I received this book for free from the publisher in exchange for an honest review. This does not affect my opinion of the book or the content of my review.
Published by Hogarth Press on 16 May, 2017
Genre: Contemporary, Fantasy, Fiction, Literary fiction, Retelling
# pages: 320
Felix is at the top of his game as Artistic Director of the Makeshiweg Theatre Festival. His productions have amazed and confounded. Now he's staging a Tempest like no other: not only will it boost his reputation, it will heal emotional wounds.
Or that was the plan. Instead, after an act of unforeseen treachery, Felix is living in exile in a backwoods hovel, haunted by memories of his beloved lost daughter, Miranda. And also brewing revenge.
Prior to reading Hag-Seed, the only Shakespearean project I’ve understood at all in life was Romeo & Juliet. I didn’t know what a retelling was, either, but I like it: I want to write one for R&J, one of my favorite romances of all time. (I love a fabulous tragedy, after all. 😏)
Not once did I think to look up “tempest”, which I now think was much of my issue with understanding it—well, and Shakespeare’s usage of metaphors and habit of metaphoring it up like no tomorrow. “Define tempest”, I submitted in my Google search bar widget. Oh.
A tempest is a storm.
Since my ninth grade Advanced Placement English class, I have always thought The Tempest to be about some sort of temptation—as if the writing itself, between its formatting and archaic terms, was at all readable to an autistic, sheltered girl with gifted brains no one would explain foreign communication devices to.
Ah, yes. I get it now. I still dislike it. I’m not big on Shakespeare, nor do I grasp the full greatness of him and his so-called wondrous works of writing. I also think his works were some of the most ancient and violent things I was forced to read in school, all while Harry Potter books and Bibles were banned.
So I’m not in favor of Shakespeare beyond the tragic masterpiece that is my aforementioned favorite.
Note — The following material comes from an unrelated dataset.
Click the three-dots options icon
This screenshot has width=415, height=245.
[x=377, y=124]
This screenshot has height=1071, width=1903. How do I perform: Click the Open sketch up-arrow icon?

As with music, I can love the works without loving the creator; therefore, I can love two of Justin Bieber’s songs without being able to tolerate him. Justin Bieber is to Shakespeare as “As Long as You Love Me” is to Romeo & Juliet.
On to Hag-Seed
I had to give you guys some background on my background with Shakespeare, ’cause it felt fair. I seldom speak of or comment on him for these reasons. With that said, I didn’t totally consider my dislike for him when requesting this book, for I was certain of two things:
- I wanted to read a new book, but my local Dollar Tree was lacking in books to choose from—depressingly so: bare shelves; I’m nervous they’re closing, but didn’t ask.
- I wanted to read one of Margaret Atwood’s novels. I see so many quotes by her and praise for her all over the internet—have for several years—so I wanted to give her a chance, but always forgot until I saw her name again. So I jumped in the opportunity, obviously, shocked to find there were copies available (she seems like the name that would become unavailable immediately).
I received the book last Friday night (I didn’t dance on tabletops or do something I might’ve forgot 🎶) and finished it Tuesday night. I feel I read this book slower than I usually read books, but it’s been a while…and the book got off to a slow start.
Atwood’s writing is beautiful, though. I kept wanting to skip forward at some points, despite my disinterest in the main character throughout the entire novel: he bored me, living in his fantasy world, but then I related to him. I still don’t like him, but at least Felix Phillips wasn’t completely unrelatable.
I feel her sentence structure and formatting, though lacking in long dashes, resembles much of my own novel writing: twisted, slightly archaic, carefully selected. Hers is more poetic, though; I noticed in the opening pages she’s released poetry. I used to write poetry, but it’s no longer a raging passion.
I awarded this novel four of five stars because I came away from the book not satisfied, but not dissatisfied, either; because I was not in favor of much of what Felix was doing—how could he not see he was inflicting upon himself the very prisons Prospero inflicted upon himself in The Tempest?
…or is that what The Tempest is about, and I still fail to understand it completely?